Each year, we cut down 26 billion trees, for lumber, agriculture, mining and development projects. Every year, we plant about 15 billion trees, so that still leaves us with a huge deficit – something which is not sustainable and has to be addressed as soon as possible to avoid further problems down the road. Now, a former NASA engineer has found that drones could play a key part, and he plans to plant up to 1 billion trees a year using them.
Drones often get a bad rep, and for good reasons; the military has been using them for years, sowing fear and panic in many areas of the world. Now, scientists and engineers want to explore other, beneficial uses for drones – sowing a better future.
The problem is that hand planting takes a lot of time, effort, and money. You need lots of people doing lots of stuff, basically – and it’s not every effective. Enter the stage Oxford-based BioCarbon Engineering; they want to redesign the way trees are planted on an industrial scale, and while 1 billion trees a year won’t eliminate damage of deforestation, it’s a hell of a start!
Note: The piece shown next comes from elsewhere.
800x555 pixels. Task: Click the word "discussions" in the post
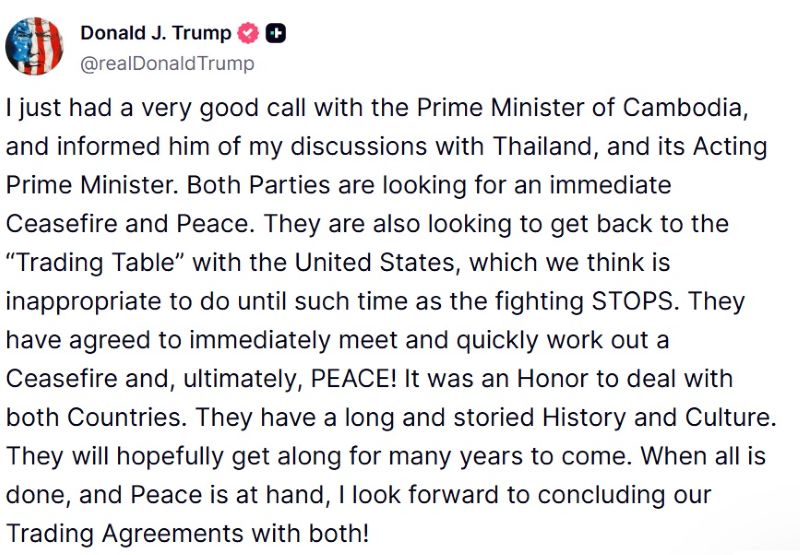pyautogui.click(x=359, y=146)
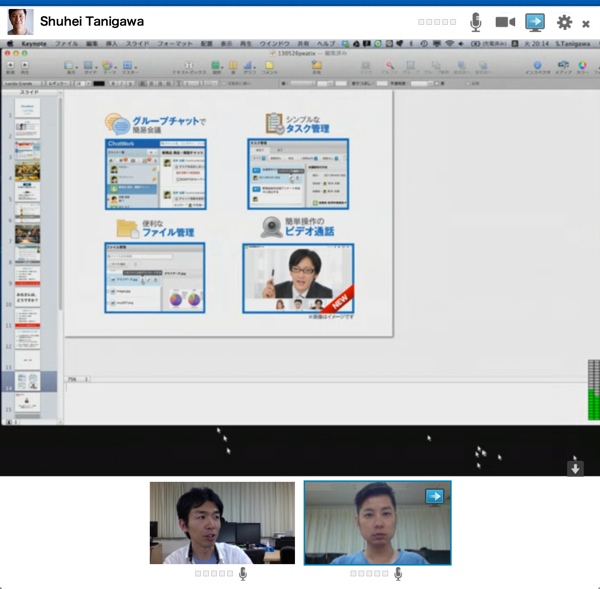Mute the microphone in the top toolbar
This screenshot has height=589, width=600.
pyautogui.click(x=476, y=22)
The thing is, drones won’t just fly at a low height and drop seeds – that’s just not going to cut it. The drones are equipped with pressurized air canisters that force the seeds into the soil, so you need a special type of drone, able to carry all this equipment, weighing 8 kg (17.5 pounds). Each pod is encapsulated in a “nutrient-rich hydrogel” that presumably feeds the seed until it takes root. Later, the drones can be used to monitor the progress of the fresh growth.
BioCarbon founder Lauren Fletcher, a former NASA engineer, says that their system can not only plant ten seeds per minute, but is also cheaper than existing alternatives.
“First, by planting germinated seeds using precision agricultural techniques, we increase uptake rates. Second, our scalable automated technology significantly reduces the manpower requirements and costs.”
Trials will take place by the end of the year, and hopefully, the technology will be successful in the near future.
“The only option we’ve had previously has been hand planting, which is slow and really expensive, and just can’t keep up with industrial-scale deforestation,” says Fletcher. “We’re hoping that our technology is going to provide opportunities to really scale up the reforestation and replanting rates.”